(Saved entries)
########################################
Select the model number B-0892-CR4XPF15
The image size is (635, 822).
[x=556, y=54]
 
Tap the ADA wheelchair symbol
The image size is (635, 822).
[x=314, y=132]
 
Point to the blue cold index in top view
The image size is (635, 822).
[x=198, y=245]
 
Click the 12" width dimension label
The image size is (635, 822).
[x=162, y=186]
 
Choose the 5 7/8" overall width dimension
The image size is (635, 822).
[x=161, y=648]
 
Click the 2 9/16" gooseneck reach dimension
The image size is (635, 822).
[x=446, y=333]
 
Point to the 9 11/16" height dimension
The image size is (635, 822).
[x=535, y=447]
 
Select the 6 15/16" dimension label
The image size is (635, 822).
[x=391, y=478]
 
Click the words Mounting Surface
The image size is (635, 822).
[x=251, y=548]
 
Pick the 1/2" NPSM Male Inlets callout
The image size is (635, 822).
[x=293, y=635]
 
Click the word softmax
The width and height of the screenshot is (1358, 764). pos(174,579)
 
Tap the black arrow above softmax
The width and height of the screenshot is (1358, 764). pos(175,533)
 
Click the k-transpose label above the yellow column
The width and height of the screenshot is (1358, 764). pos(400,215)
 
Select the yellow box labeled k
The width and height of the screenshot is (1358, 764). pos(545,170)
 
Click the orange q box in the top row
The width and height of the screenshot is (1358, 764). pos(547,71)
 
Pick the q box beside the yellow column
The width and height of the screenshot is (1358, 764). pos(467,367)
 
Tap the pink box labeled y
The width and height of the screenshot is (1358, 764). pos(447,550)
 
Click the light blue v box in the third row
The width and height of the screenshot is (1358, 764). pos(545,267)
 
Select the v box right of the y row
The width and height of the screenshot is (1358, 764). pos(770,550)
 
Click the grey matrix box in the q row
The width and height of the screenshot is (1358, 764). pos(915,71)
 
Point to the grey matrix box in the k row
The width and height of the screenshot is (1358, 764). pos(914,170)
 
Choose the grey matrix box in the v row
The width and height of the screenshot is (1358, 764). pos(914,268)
########################################
**Task directions**
Rewrite the material above, replacing every "grey" with "gray" and leaving everything else unchanged.

**Answer**
Select the model number B-0892-CR4XPF15
The image size is (635, 822).
[x=556, y=54]
 
Tap the ADA wheelchair symbol
The image size is (635, 822).
[x=314, y=132]
 
Point to the blue cold index in top view
The image size is (635, 822).
[x=198, y=245]
 
Click the 12" width dimension label
The image size is (635, 822).
[x=162, y=186]
 
Choose the 5 7/8" overall width dimension
The image size is (635, 822).
[x=161, y=648]
 
Click the 2 9/16" gooseneck reach dimension
The image size is (635, 822).
[x=446, y=333]
 
Point to the 9 11/16" height dimension
The image size is (635, 822).
[x=535, y=447]
 
Select the 6 15/16" dimension label
The image size is (635, 822).
[x=391, y=478]
 
Click the words Mounting Surface
The image size is (635, 822).
[x=251, y=548]
 
Pick the 1/2" NPSM Male Inlets callout
The image size is (635, 822).
[x=293, y=635]
 
Click the word softmax
The width and height of the screenshot is (1358, 764). pos(174,579)
 
Tap the black arrow above softmax
The width and height of the screenshot is (1358, 764). pos(175,533)
 
Click the k-transpose label above the yellow column
The width and height of the screenshot is (1358, 764). pos(400,215)
 
Select the yellow box labeled k
The width and height of the screenshot is (1358, 764). pos(545,170)
 
Click the orange q box in the top row
The width and height of the screenshot is (1358, 764). pos(547,71)
 
Pick the q box beside the yellow column
The width and height of the screenshot is (1358, 764). pos(467,367)
 
Tap the pink box labeled y
The width and height of the screenshot is (1358, 764). pos(447,550)
 
Click the light blue v box in the third row
The width and height of the screenshot is (1358, 764). pos(545,267)
 
Select the v box right of the y row
The width and height of the screenshot is (1358, 764). pos(770,550)
 
Click the gray matrix box in the q row
The width and height of the screenshot is (1358, 764). pos(915,71)
 
Point to the gray matrix box in the k row
The width and height of the screenshot is (1358, 764). pos(914,170)
 
Choose the gray matrix box in the v row
The width and height of the screenshot is (1358, 764). pos(914,268)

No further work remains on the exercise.